14/07/2016 08h49 - Atualizado em 14/07/2016 08h49

Aldeias indígenas da Amazônia receberão mutirão de atendimento médico

A previsão é realizar cerca de 300 cirurgias e mais 2 mil atendimentos especializados.
Foto: Marcelo Camargo/Agência Brasil
Foto: Marcelo Camargo/Agência Brasil

Cerca de 2 mil indígenas que vivem em 123 aldeias, na Amazônia, deverão ser atendidos até o próximo sábado (16/07), durante mutirão da saúde. A ação é uma parceria da Secretaria de Saúde Indígena (SESAI) do Ministério da Saúde, por meio do Distrito Sanitário Especial Indígena (DSEI) Parintins, e os Expedicionários da Saúde (EDS), organização não governamental que há 14 anos exerce trabalho humanitário em comunidades indígenas do Norte do Brasil. A previsão é realizar cerca de 300 cirurgias e mais 2 mil atendimentos especializados.

Para realizar os atendimentos, foi montada uma estrutura física no meio da floresta amazônica, que conta com centros cirúrgicos e espaço para a realização de exames de ultrassonografia. Também participam da iniciativa, o Ministério da Defesa, Fundação Nacional do Índio (Funai), Secretarias Municipais de Saúde de Parintins, Barrerinhas e Maués, além das comunidades indígenas existentes na região, por meio de seus caciques e tuxauas.
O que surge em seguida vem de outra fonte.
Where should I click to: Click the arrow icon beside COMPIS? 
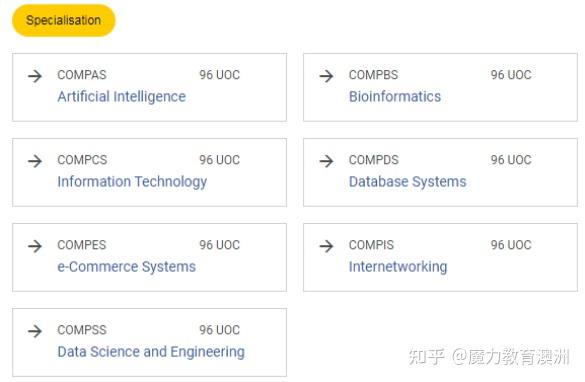click(x=326, y=246)
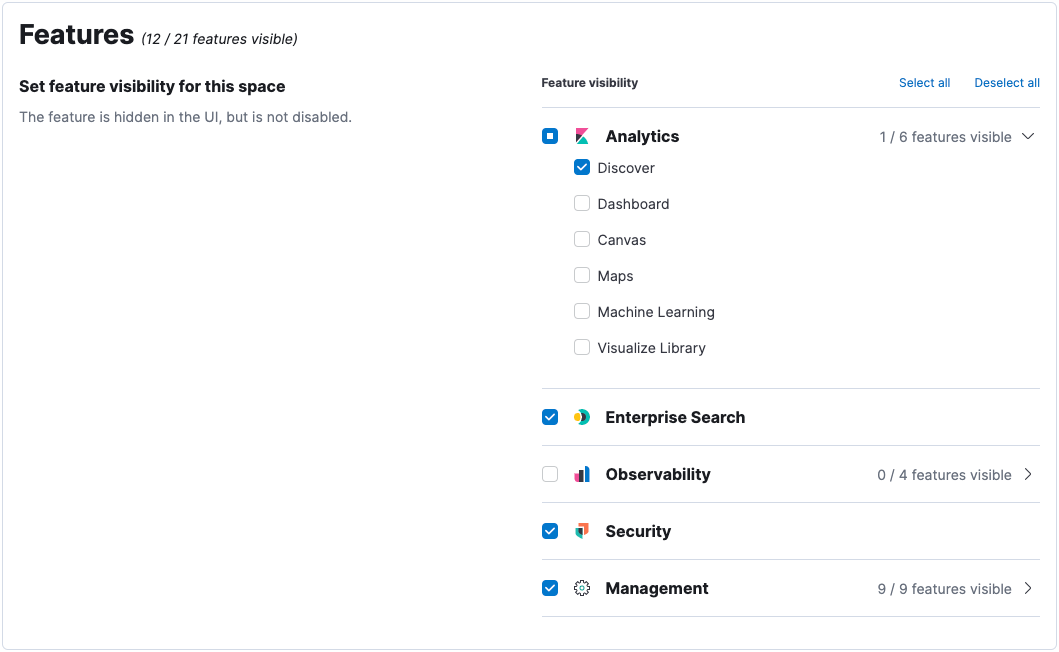Expand the Management section chevron
Screen dimensions: 1059x652
(1028, 589)
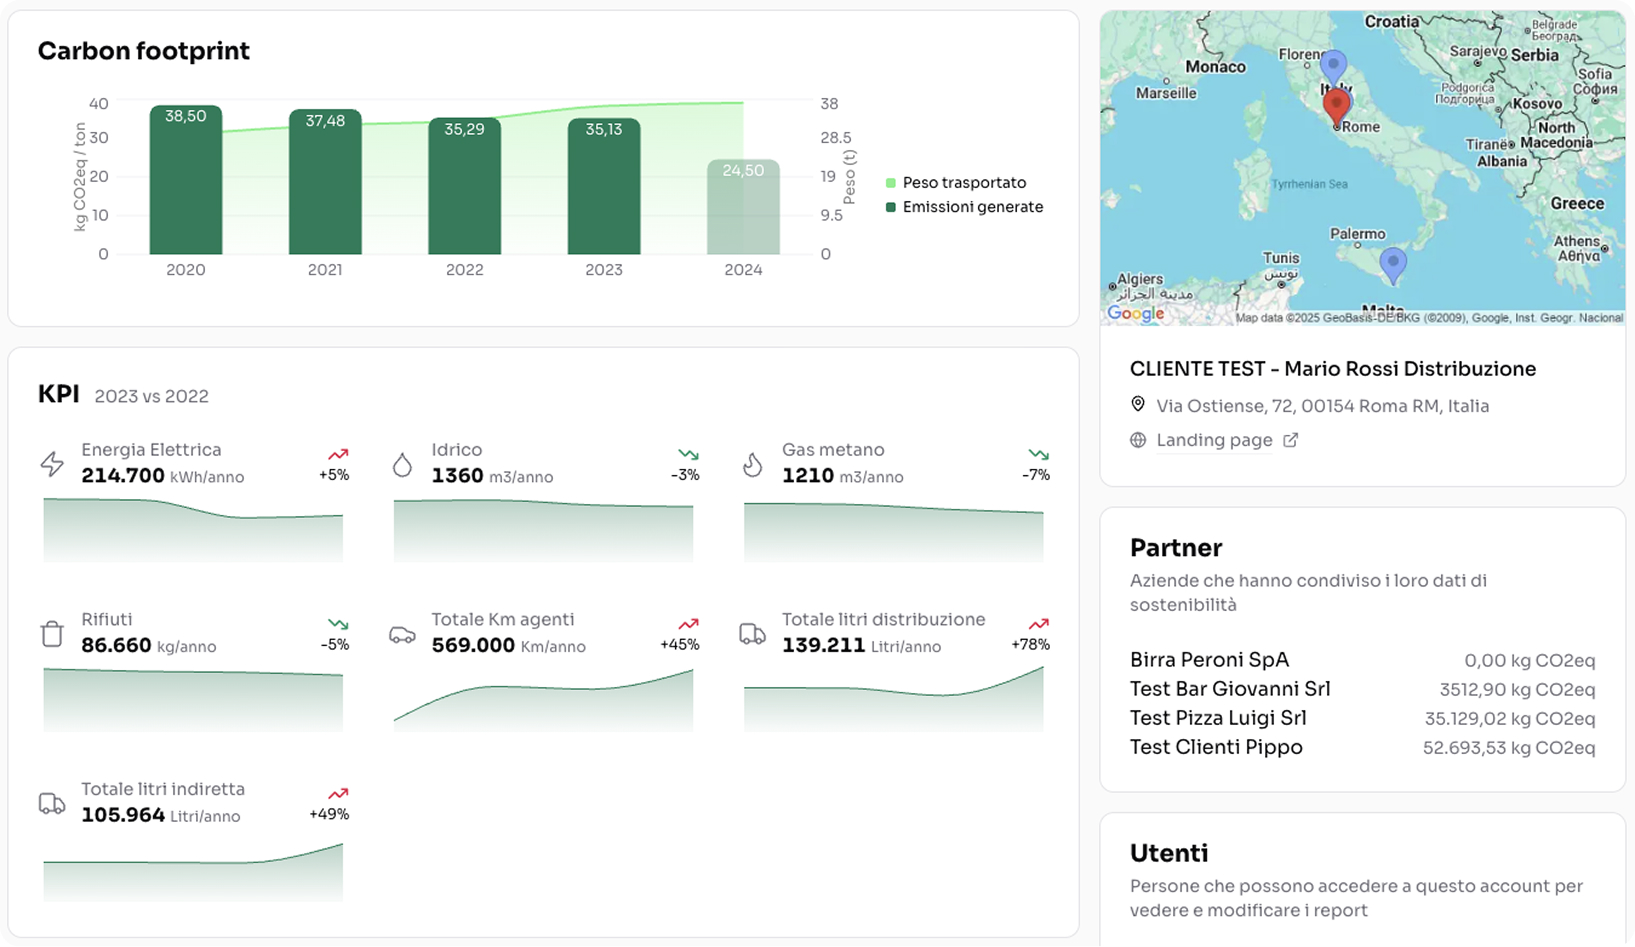Viewport: 1635px width, 947px height.
Task: Click the trash bin Rifiuti icon
Action: click(x=52, y=634)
“Além de, praticamente, zerarmos as filas por cirurgias gerais e oftalmológicas entre nossos indígenas de quase 120 aldeias da região, nossa expectativa também é de realizar mais de 2 mil atendimentos especializados nas áreas de odontologia, clínica geral, pediatria, ginecologia e obstetrícia”, destacou a coordenadora do Distrito Sanitário Especial Indígena (DSEI) Parintins, Paula Rodrigues.
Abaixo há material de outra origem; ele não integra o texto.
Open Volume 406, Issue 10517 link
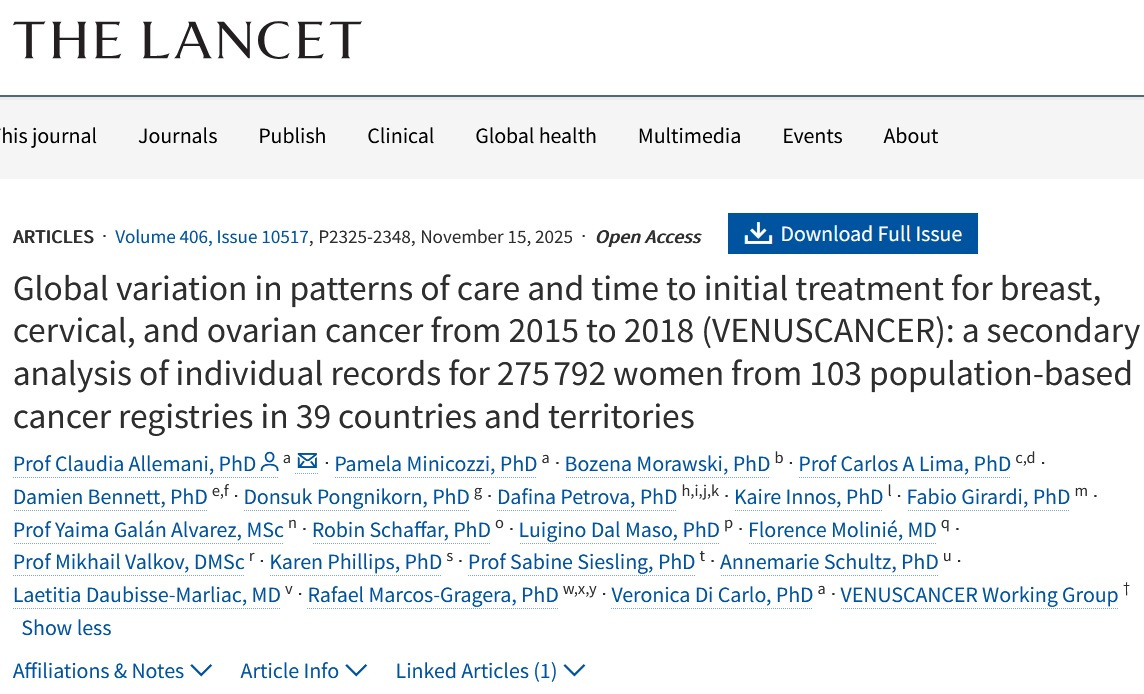 click(212, 237)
O mutirão conta com voluntariado de equipes logísticas e de saúde e com os investimentos feitos pelo Governo Federal e outros apoiadores. “Para que este mutirão em Umirituba, por exemplo, fosse realizado, nós colocamos nossas equipes do DSEI em área desde o mês de fevereiro, para realizar as visitas aos 12 Polos Base de Saúde, conversar com caciques e lideranças, e realizar uma pré-triagem para dimensionar o quantitativo de indígenas a serem operados ou atendidos no mutirão”, explica Paula.

De acordo com ela, o suporte logístico da expedição também fica a cargo do DSEI Parintins, sobretudo no que diz respeito ao transporte, acomodação e refeição dos pacientes indígenas que são deslocados de diferentes regiões do distrito para o Polo Base onde ocorre a expedição.
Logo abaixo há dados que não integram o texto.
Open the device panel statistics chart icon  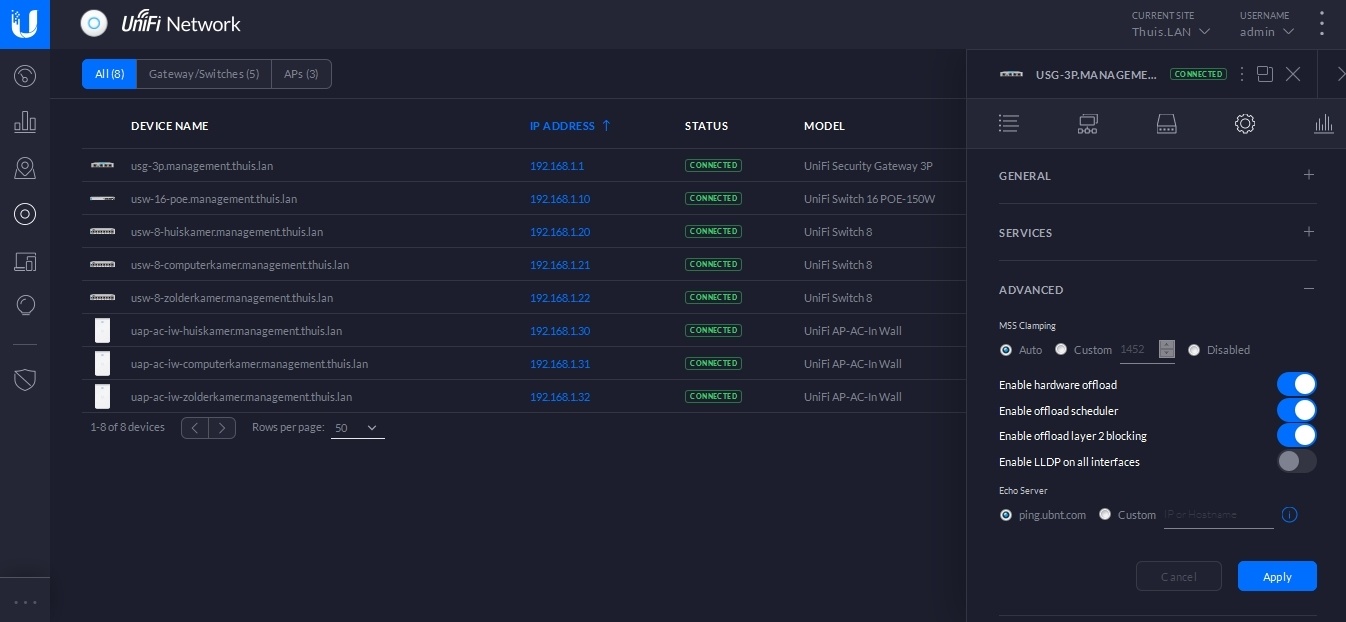pyautogui.click(x=1323, y=124)
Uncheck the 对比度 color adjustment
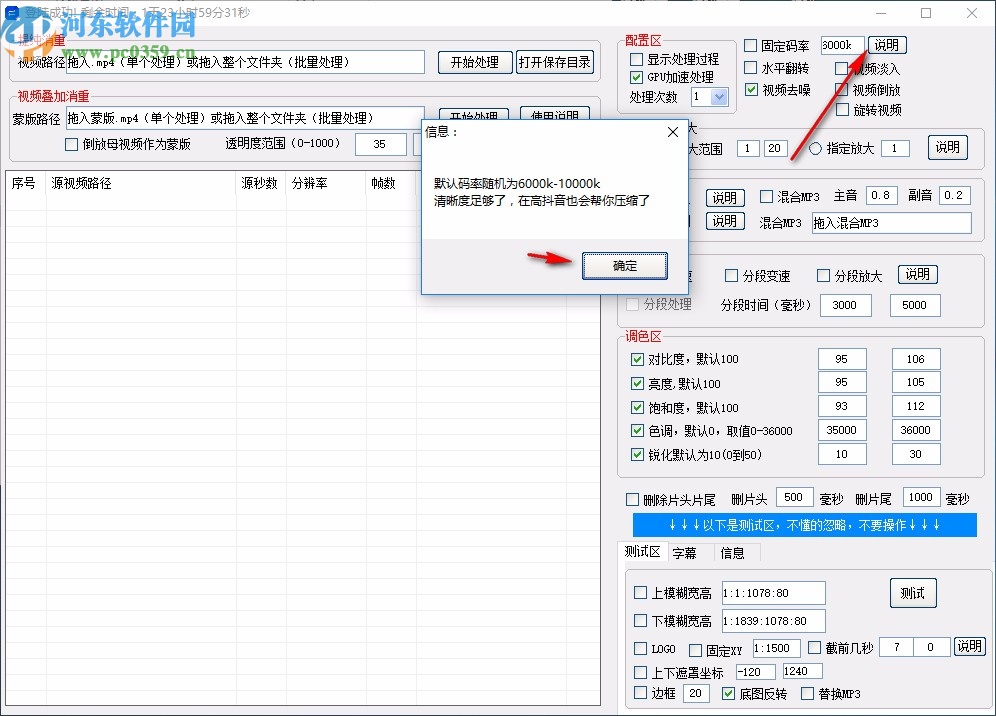The height and width of the screenshot is (716, 996). point(640,358)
“Isso demanda, por exemplo, além de profissionais em área e muito combustível, aluguel de barcos grandes com capacidade para transportar até 150 pessoas. Nesta expedição, vamos disponibilizar toda estrutura de barcos e lanchas do DSEI e alugar quatro destes barcos para trazer pacientes de diferentes regiões, como a de Maués”, disse Paula Rodrigues.

A montagem da infraestrutura também demandou integração entre profissionais que atuam na logística, saneamento e atenção do DSEI, além dos Agentes Indígenas de Saúde (AIS) e Saneamento (AISAN). Foram eles os responsáveis por garantir as adequações necessárias na escola que recebe o mutirão, a exemplo da construção de barracão para o centro cirúrgico, alojamentos para pacientes e voluntários, banheiros e passarelas para o transporte de pacientes entre uma área e outra. O Exército Brasileiro, por meio do Pelotão de Fronteira da região, atua no transporte fluvial de insumos para operação.

AÇÃO HUMANITÁRIA – Em 35 edições, desde 2004, as equipes dos Expedicionários da Saúde – EDS já realizaram mais de seis mil cirurgias e mais de 35 mil atendimentos especializados. A área coberta pelas ações dos voluntários é equivalente ao território da França, sendo a grande maioria de terras indígenas demarcadas.

Nesta edição que acontece em Parintins, a expedição realizou a entrega de óculos de grau após as consultas oftalmológicas. Até o fim da expedição, cerca de 1000 indígenas serão contemplados com a entrega de óculos, que ajudarão a melhorar a qualidade de vida de quem vive na floresta.